VALUES for faba beans are rising on the back of demand from graziers feeding sheep in parched areas of NSW, and stockfeed millers railing against rising cereal prices in a dry-affected market.
Independent broker, Ian Mallon, said fabas had been working their way into stockfeed markets for the past six months, but prices had kicked by $20-$30 per tonne in the past few months based on domestic demand alone.
Ex-farm values in central and northern NSW were now sitting at around $250-$260/t, up from around $230-$240/t in June and July, and $210-$220/t in January.
“That area from Dubbo to Coonamble to Mungindi to Goondiwindi is where they are going for drought feeding, and they are even getting up into southern Queensland, as far north of Dalby,” Mr Mallon said.
“What’s driving the market is totally domestic, and I have a feeling that there aren’t a lot of them left out there.”
Truckloads of lupins have also been making their way north to feed stock.
Agvantage broker, Steve Dalton, said fabas had been shifting around NSW and southern Queensland, with piggeries and poultry farms being key drivers of demand.
“It’s not easy to move them in volume; a farmer might take 25-50t; consumers seem to be covered for now, and are looking at October-December coverage,” Mr Dalton said.

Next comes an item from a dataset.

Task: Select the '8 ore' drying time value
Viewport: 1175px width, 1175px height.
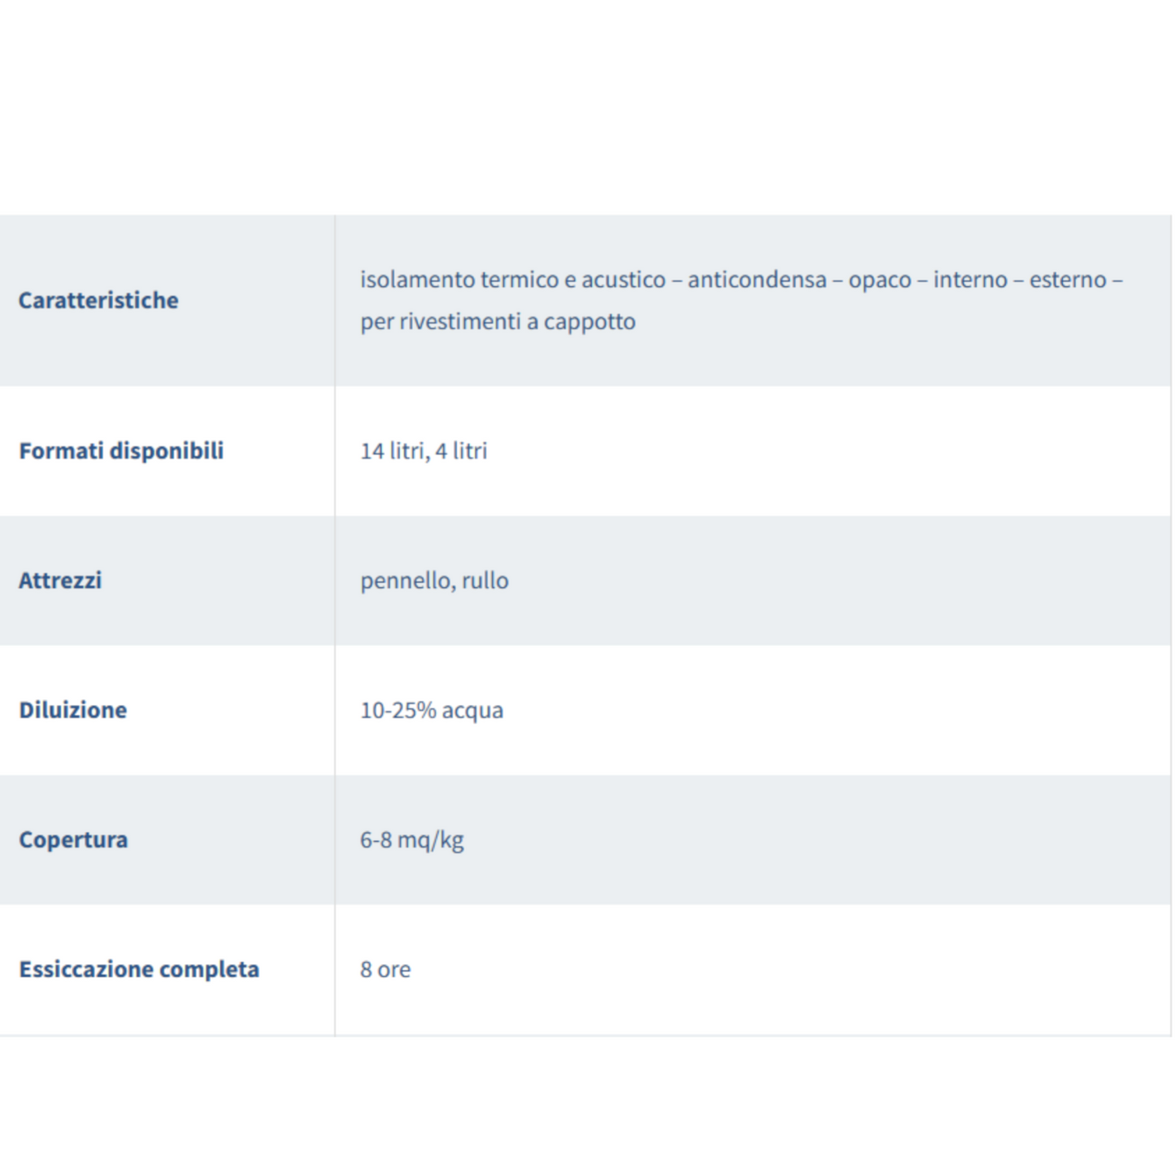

End-users in Newcastle and up the NSW north coast were buying fabas from the Liverpool Plains, whereas stocks on the NSW central and northwest slopes and plains were generally heading north.
In Agvantage’s report last week, prices were quoted at $255-$265/t ex-farm NSW plains, with demand seen as coming from Queensland’s Darling Downs.
With hot temperatures and no rain forecast for Queensland and northern NSW over the coming week, and grain prices continuing to creep up, Mr Dalton said offers were hard to find.
“At the moment, production risk is on everyone’s mind.”
Faba beans from northern NSW have also been making their way into feedmills in Victoria, where consumers are having to pay more for feedgrain which has been meeting strong demand from the dry-induced Queensland and northern NSW market.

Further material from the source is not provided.